Working Copy Sync Plan
Contents
1. The Problem
It is somewhat common in the real world to have generated files alongside source files in the working copy. When a merge happens, generated files that are modified on both ends are likely to cause rebase conflicts. The best way to resolve these conflicts is usually to regenerate these files, and that's what developers have to typically do by hand.
1.1. But isn't checking in generated files bad?
While there are a lot of ways checking in generated files is bad, there are also valid use cases for it. For example:
- These files change relatively rarely for individual developers but often enough in the aggregate to be a problem.
- These files take a long time to generate but the resultant artifacts are small.
- These files capture the state of the world they were created in (e.g. databases) in important ways. That state of the world can change such that the files can no longer be generated again.
- Serving these files via an out-of-band mechanism like an artifact server is not feasible, or much more work than just serving them via Mercurial.
- While the files could be generated by a build system, the project really has no need for a build system outside of these generated files, and would like to keep fast iteration cycles by avoiding build steps.

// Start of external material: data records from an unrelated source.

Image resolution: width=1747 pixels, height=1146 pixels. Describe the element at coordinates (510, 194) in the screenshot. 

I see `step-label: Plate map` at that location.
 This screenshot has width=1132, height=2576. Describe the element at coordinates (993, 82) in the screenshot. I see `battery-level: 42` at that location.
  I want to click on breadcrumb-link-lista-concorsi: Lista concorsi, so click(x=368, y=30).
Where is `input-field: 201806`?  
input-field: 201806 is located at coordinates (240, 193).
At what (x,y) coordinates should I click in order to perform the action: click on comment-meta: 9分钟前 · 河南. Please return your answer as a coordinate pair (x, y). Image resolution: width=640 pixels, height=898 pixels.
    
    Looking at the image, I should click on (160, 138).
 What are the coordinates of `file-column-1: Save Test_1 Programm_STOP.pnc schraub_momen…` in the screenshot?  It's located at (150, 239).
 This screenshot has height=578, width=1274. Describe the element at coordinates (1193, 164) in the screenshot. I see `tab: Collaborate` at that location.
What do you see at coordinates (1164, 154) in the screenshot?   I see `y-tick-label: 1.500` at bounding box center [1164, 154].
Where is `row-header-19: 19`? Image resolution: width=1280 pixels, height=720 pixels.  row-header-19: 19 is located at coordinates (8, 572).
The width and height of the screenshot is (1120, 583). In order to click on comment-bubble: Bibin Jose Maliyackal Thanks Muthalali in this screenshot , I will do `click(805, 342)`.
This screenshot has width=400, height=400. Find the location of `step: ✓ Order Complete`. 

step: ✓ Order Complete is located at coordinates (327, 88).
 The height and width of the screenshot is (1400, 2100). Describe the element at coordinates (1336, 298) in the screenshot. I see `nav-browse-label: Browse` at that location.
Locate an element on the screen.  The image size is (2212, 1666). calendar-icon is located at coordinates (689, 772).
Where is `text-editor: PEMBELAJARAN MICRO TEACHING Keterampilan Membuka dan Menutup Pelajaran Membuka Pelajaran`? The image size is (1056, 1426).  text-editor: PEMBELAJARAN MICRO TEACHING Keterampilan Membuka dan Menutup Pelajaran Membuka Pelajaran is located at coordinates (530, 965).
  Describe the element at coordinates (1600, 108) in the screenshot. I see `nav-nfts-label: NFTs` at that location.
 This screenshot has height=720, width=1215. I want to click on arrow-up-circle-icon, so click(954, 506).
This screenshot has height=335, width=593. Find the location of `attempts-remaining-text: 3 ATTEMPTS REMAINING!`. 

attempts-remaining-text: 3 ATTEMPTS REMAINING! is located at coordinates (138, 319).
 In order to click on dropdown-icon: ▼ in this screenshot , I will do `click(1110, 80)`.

Each of the above points has been true for at least one repository at at least one large organization.
Ultimately, software engineering is often about tradeoffs, and in some cases checking in generated files is the right tradeoff to make. This feature will make working with such files less painful.
1.2. Doesn't the merge tool support already in Mercurial solve this problem?
Mercurial does support custom merge tools for arbitrary globs of files, but the current merge tool support lacks some important features:
- They only work when each generated file has a separate command you need to run: however, in some cases multiple files can be regenerated with a single command.
- It is only suitable when the set of generated files is statically known: in some cases this configuration will be part of the repository itself, in e.g. a JSON file.
- Most importantly, there's no way to define an ordering for file resolutions. Generated files form a dependency graph -- they might depend on source files, other generated files, and so on. Resolutions need to be performed in topological order (source files first, then the generated files that depend on source code alone, then further generated files, and so on).
There's no way we can reasonably bake all of the above into configuration -- it is incredibly specific to the codebase.
2. The Solution
Add support to Mercurial for custom merge drivers. A merge driver is an in-process hook that controls the overall merge process.